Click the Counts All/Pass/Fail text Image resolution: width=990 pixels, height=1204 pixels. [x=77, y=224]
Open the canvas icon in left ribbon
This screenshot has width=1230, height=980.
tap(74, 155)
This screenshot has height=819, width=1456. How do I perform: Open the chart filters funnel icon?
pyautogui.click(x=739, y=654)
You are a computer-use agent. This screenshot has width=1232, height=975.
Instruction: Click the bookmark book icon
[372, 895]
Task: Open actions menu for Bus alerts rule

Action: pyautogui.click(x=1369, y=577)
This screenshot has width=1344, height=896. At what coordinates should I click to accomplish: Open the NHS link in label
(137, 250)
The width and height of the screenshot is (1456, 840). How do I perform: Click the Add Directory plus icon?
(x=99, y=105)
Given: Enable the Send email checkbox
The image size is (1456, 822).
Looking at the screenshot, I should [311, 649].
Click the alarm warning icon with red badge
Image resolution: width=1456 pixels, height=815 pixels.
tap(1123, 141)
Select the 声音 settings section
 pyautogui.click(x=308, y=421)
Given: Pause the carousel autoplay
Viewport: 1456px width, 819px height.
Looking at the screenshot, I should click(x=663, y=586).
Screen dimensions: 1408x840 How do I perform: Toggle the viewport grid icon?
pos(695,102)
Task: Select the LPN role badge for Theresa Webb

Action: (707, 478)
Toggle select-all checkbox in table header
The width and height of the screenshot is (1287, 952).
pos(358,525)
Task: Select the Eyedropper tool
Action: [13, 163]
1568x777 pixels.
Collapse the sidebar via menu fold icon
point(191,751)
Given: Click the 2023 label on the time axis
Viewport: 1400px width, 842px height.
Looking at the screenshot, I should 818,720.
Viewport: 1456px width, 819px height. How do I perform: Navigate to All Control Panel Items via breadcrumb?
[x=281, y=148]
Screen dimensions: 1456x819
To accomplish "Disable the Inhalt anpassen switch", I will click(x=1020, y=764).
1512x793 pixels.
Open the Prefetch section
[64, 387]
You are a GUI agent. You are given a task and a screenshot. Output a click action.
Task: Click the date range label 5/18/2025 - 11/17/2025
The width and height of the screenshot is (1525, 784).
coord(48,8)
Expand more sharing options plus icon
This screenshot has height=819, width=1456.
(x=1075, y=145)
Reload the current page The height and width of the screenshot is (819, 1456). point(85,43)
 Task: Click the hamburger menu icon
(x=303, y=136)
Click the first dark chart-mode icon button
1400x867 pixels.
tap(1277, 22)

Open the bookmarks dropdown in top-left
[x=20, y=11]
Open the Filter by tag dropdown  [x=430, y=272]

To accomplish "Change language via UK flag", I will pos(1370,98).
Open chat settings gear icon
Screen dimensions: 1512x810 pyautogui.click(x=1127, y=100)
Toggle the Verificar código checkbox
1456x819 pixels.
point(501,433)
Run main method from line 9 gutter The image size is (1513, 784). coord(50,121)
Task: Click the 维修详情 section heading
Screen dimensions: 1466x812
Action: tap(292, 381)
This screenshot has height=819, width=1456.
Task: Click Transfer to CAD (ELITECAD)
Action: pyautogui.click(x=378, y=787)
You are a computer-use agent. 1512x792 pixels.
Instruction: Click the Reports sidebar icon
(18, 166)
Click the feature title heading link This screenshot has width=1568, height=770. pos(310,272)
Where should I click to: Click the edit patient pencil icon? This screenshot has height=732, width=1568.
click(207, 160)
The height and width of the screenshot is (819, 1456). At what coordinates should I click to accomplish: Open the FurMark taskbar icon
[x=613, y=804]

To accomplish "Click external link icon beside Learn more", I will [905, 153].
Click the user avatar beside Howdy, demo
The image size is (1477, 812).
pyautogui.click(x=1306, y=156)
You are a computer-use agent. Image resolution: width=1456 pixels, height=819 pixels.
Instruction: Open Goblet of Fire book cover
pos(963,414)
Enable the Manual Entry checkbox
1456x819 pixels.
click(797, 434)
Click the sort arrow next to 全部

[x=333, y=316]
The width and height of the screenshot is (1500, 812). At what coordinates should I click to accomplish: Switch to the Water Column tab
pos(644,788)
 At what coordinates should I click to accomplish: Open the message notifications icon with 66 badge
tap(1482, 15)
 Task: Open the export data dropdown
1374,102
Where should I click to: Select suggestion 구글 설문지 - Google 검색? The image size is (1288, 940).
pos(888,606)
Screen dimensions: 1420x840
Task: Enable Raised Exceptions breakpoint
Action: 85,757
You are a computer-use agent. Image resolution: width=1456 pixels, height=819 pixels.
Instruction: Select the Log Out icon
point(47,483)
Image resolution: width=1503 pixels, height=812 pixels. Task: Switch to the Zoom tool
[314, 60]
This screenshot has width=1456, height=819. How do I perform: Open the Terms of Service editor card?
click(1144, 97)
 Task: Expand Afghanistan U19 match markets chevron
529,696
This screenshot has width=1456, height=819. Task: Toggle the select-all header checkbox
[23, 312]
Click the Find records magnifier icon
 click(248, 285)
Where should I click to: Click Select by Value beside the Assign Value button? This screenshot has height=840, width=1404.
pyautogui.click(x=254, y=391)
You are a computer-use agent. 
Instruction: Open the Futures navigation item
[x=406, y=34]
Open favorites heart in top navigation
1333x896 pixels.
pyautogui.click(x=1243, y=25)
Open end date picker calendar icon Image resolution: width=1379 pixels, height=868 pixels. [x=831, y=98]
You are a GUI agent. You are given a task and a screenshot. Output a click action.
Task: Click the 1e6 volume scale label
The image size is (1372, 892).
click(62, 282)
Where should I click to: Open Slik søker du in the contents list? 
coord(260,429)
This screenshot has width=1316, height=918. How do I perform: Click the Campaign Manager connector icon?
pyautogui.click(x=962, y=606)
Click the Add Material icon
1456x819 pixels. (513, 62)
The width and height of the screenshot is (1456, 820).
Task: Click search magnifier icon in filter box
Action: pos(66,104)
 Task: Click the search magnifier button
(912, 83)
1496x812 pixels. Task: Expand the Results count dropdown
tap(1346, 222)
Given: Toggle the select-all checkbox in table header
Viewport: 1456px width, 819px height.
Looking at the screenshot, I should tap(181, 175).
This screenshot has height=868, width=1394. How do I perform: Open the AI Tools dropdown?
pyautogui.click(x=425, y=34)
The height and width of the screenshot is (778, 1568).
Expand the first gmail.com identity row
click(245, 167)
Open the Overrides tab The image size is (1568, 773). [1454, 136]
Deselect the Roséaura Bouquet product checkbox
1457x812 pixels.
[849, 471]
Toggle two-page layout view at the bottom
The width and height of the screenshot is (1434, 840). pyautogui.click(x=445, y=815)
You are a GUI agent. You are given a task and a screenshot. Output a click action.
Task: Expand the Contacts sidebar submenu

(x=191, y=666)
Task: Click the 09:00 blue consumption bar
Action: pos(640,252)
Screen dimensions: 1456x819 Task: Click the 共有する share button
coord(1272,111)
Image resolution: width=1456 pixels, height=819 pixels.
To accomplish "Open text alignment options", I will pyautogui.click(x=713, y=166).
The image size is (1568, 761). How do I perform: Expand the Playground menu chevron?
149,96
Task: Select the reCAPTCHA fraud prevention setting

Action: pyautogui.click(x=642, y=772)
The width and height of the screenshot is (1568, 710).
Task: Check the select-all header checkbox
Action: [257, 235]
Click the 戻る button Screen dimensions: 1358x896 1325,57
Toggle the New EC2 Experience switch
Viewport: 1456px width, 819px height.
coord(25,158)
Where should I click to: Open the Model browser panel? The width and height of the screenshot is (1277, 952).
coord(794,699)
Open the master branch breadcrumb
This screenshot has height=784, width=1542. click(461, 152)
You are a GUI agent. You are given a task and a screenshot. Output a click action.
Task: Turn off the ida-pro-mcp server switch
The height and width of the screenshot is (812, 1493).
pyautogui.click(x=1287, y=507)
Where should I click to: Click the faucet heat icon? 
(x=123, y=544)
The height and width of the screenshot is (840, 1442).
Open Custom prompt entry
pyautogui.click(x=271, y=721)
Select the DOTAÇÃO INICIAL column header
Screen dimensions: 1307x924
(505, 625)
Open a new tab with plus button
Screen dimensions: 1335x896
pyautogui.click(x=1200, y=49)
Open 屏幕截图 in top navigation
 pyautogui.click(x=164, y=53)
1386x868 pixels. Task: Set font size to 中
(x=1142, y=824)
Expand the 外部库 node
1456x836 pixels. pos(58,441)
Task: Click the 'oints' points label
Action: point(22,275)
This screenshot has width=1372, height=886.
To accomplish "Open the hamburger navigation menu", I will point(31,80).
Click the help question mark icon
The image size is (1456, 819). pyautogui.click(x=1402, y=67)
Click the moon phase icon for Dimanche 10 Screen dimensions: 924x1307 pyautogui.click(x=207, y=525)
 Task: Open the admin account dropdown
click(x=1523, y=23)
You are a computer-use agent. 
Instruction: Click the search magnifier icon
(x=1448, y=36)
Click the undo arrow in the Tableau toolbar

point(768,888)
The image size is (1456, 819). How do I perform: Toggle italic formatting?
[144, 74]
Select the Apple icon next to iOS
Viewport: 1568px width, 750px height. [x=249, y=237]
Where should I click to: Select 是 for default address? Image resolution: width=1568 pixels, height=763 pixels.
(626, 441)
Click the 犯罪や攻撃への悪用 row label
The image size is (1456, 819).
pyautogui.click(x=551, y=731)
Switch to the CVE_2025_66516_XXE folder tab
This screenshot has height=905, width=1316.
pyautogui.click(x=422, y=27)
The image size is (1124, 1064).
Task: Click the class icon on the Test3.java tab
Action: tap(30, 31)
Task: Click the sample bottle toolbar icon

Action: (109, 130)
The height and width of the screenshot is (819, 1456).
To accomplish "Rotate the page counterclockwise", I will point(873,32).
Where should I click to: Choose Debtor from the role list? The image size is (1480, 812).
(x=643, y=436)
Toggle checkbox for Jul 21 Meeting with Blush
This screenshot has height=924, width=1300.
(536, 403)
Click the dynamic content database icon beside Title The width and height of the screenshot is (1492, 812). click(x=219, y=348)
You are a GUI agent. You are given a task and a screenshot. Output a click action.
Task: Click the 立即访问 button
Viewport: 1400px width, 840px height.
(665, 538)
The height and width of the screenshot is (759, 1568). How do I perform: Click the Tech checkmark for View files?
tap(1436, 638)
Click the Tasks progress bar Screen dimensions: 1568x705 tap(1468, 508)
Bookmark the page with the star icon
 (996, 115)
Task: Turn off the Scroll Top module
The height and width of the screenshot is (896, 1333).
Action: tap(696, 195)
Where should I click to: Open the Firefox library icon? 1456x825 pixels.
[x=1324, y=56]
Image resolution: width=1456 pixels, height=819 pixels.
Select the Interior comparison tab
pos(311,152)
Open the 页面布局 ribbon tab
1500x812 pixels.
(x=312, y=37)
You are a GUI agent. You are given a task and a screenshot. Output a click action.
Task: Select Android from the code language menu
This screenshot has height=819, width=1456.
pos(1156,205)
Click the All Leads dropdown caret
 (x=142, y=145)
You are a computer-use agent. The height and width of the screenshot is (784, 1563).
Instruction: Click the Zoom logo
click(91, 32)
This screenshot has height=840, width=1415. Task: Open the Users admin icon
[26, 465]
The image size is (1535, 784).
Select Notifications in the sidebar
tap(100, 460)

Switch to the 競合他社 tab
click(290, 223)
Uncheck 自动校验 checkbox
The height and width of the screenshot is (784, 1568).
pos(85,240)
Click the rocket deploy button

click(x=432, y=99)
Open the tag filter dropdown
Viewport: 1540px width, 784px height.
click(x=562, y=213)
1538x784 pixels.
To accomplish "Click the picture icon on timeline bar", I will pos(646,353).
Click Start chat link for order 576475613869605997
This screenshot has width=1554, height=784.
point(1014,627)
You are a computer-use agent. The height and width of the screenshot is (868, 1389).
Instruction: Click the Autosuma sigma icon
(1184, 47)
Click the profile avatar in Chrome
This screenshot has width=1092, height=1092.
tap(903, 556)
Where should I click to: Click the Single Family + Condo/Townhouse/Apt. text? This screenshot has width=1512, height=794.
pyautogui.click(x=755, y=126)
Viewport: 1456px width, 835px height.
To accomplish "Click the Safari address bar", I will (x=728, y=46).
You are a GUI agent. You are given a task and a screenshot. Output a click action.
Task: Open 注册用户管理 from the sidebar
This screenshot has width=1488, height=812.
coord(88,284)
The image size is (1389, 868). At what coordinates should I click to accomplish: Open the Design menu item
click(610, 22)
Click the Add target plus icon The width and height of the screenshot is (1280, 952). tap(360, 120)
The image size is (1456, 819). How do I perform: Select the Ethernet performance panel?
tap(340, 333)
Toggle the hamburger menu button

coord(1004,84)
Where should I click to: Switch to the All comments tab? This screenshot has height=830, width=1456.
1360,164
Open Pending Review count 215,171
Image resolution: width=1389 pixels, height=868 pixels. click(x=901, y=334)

————

REQUIREMENT: What lines in the material include the string "Turn"? Pull each one out.

TASK SOLUTION:
Task: Turn off the ida-pro-mcp server switch
Task: Turn off the Scroll Top module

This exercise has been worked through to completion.